Most data on displaced women is aggregate; numbers without context. The oral history format does what statistics cannot: it records what it actually feels like to live through displacement and its costs, and what women know about their own situation that no survey has asked.
We focus specifically on female-headed households because this population is systematically undercounted and underserved. They are not a subset of the refugee crisis; they are often its center.
And we do this in real time. Not retrospectively. These are not archived memories of past displacement. These are current, ongoing accounts recorded while women are still living through them.
Consent-led, trauma-informed, locally grounded.
Every oral history begins with a trusted local partner — an organization already embedded in the community. We don't arrive as outsiders with recorders. Our field researchers build relationships first. Interviews unfold across multiple sessions, giving women time and full control over what they share.
Learn more about our field methodology →The Process
1
Partner
We partner with local organizations and community leaders in areas hosting refugees and internally displaced persons affected by war, conflict, and disaster. Together, we create inclusive programs that give single mothers and female-headed households space to share their stories, preserve memories, and be heard.
Our work challenges harmful stigma around mothers raising children outside patriarchal households and highlights the leadership and value they bring to community life
2
Partner Training
Education and training are designed for each partner based on local geography, language, culture, and oral history experience. Programs cover core methods such as research ethics and informed consent, trauma-aware interviewing, open-ended questioning and listening, cross-language work and translation, and basic documentation and archiving.
These programs prepare partners to interview displaced single mothers and female-headed households who choose to participate. We also support partners with technology for digital data collection, secure storage, safety protocols, encryption, data management, and responsible sharing. Our team provides frequent and consistent mentorship.
3
Publish & Advocate
The Refugee Archive curates and shares portions of oral histories collected across social media and the web.
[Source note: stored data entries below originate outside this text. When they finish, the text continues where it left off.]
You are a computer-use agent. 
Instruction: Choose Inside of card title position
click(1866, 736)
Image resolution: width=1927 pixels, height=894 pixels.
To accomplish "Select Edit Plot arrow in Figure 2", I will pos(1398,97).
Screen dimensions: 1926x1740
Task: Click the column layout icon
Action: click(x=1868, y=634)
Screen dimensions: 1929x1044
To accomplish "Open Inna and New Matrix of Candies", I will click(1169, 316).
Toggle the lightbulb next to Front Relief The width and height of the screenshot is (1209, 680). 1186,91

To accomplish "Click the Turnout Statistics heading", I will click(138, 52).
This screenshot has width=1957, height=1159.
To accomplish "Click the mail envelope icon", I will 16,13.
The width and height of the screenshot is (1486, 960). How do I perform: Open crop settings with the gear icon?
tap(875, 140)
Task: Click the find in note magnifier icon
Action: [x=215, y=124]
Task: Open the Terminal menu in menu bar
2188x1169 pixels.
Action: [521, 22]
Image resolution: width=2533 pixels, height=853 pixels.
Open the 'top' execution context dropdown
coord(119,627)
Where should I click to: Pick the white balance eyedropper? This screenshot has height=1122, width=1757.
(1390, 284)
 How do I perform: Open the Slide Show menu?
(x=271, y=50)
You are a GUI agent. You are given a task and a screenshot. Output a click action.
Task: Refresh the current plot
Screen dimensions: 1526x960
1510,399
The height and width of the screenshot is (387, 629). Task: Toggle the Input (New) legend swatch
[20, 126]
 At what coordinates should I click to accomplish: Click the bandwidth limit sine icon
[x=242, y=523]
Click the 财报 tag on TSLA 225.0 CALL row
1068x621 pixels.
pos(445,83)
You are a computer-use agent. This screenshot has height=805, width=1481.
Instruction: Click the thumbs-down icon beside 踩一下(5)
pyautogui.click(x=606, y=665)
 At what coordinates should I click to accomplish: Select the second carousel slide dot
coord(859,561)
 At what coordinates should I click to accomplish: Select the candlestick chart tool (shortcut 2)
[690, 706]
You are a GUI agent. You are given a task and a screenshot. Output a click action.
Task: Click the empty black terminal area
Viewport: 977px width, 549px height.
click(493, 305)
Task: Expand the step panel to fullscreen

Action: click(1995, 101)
We publish interviews, short clips, blog posts, and analytical summaries that connect to current policy and humanitarian contexts.
For selected interview series, we produce qualitative reports and visuals, including sentiment analysis, to draw insights, adjust programs, and respond in real time to the needs of displaced single mothers and female-headed households.
Refugee Voices, a blog on Substack, is a space where single mothers and female-headed households publish blog posts, share images, and record audio to explain concepts, memories, or traditions in their own words.
4
Archive
We partner with a university to preserve the full, unedited record of our work, including audio, video, transcripts, images, and other media. This provides secure, long-term storage on university-managed systems that follow international standards for ethics, privacy, and digital preservation, protects the stories, making organized collections available to those working to improve policy and programs.
The archive is housed within the university’s library and research systems, where materials are cataloged, tagged, and maintained by archivists.
5
Evidence &
Learning
We produce qualitative research and monitoring, evaluation, and learning projects, including thematic studies, rapid listening exercises, and learning briefs that identify patterns across interviews and settings.
We turn what displaced single mothers are saying into clear findings, recommendations, and tools that can shape policy, programs, procurement, and funding.